During the lunch hour, Mayor John Hickenlooper, an allosaurus named Mr. Bones and the letters A through I hit the mall to campaign for the mayor's mill levy request and bond package.

Ballots in the all-mail Nov. 6 election will start to go out today.

If you missed Thursday's publicity stunt, there's a good chance the campaign will show up on your TV, telephone, computer, mailbox or even at your door.

"It's an entire communications plan," said David Kenney, one of several political consultants working on the mayor's "Better Denver" campaign.

"TV is often the most visible part of it, but in this multimedia age, you need to communicate with people in very many different ways," Kenney said.

The campaign has raised just over $1 million, according to the latest finance report.
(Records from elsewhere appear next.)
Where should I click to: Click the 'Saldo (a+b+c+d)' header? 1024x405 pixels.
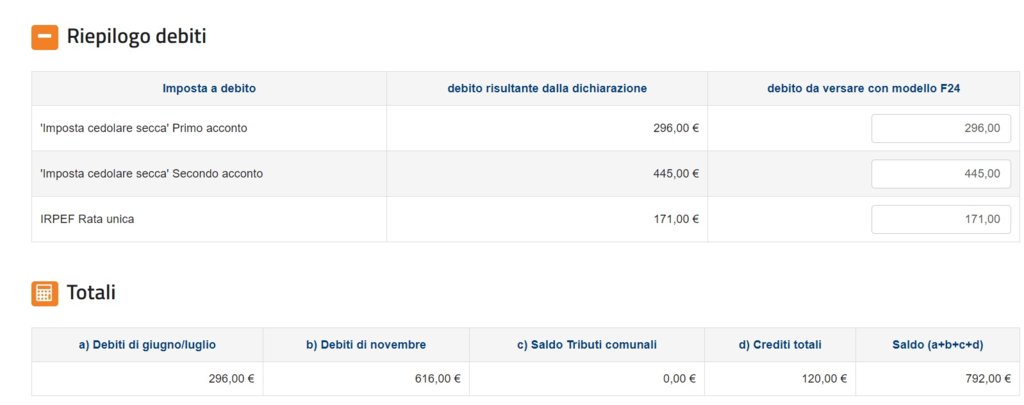tap(938, 345)

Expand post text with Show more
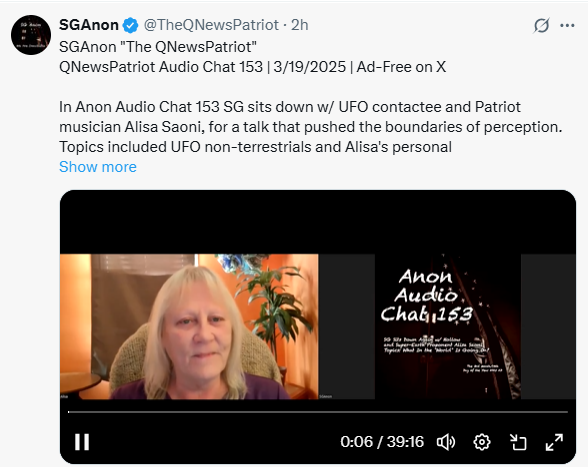pos(98,167)
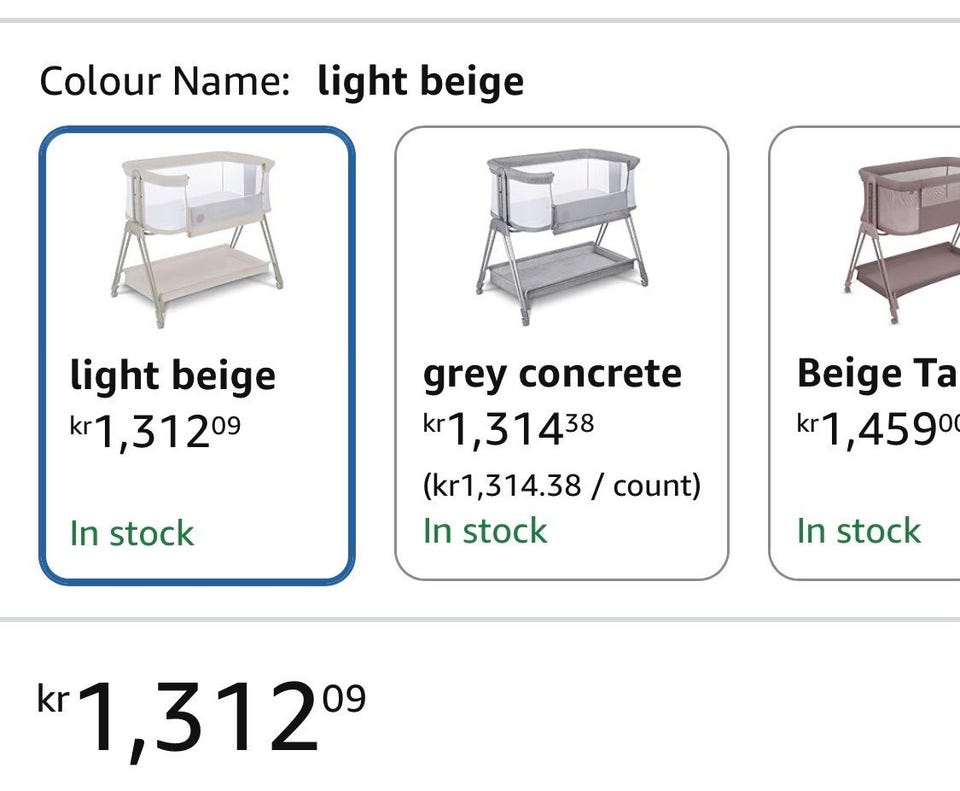Click the large kr1,312 main price

[x=200, y=718]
Of the nearly $758,000 spent so far, more than $517,000 has been for TV and cable advertising.

Voters will consider nine ballot questions - a 2.5 mill levy increase and $550 million in bond projects - that will appear as Issues A through I on the ballot.

If all nine questions are approved, the owner of a home valued at $255,000 would pay $63.27 more in property taxes annually.

Hickenlooper had promised to campaign aggressively.

At the mall, he led a pack of about 200 supporters who chanted and waved signs from Cleveland Place to Arapahoe Street.

Near California Street, he was asked to slow down because the people dressed as letters were having a hard time keeping up.

"I was E for a while and that" didn't go over too well, said 5-foot-3 Julia Gough, who was dressed as the letter I. "I'm too little."

The campaigning reached at least one undecided voter.

Dan Lunde, eating a bratwurst at Skyline Park, said he was unaware of the issues but would decide how to vote by reading a campaign flier he received.

Lunde said he might vote for the ballot issues despite the property tax increase that would mean. "I don't own any property, so sure," he said.

Inactive voters

160,203 voters are listed as inactive in Denver. They have until 7 p.m. Nov. 6 to reactivate.

The number includes people who didn't vote in the 2004 and 2006 general elections or had a mailing returned as undeliverable.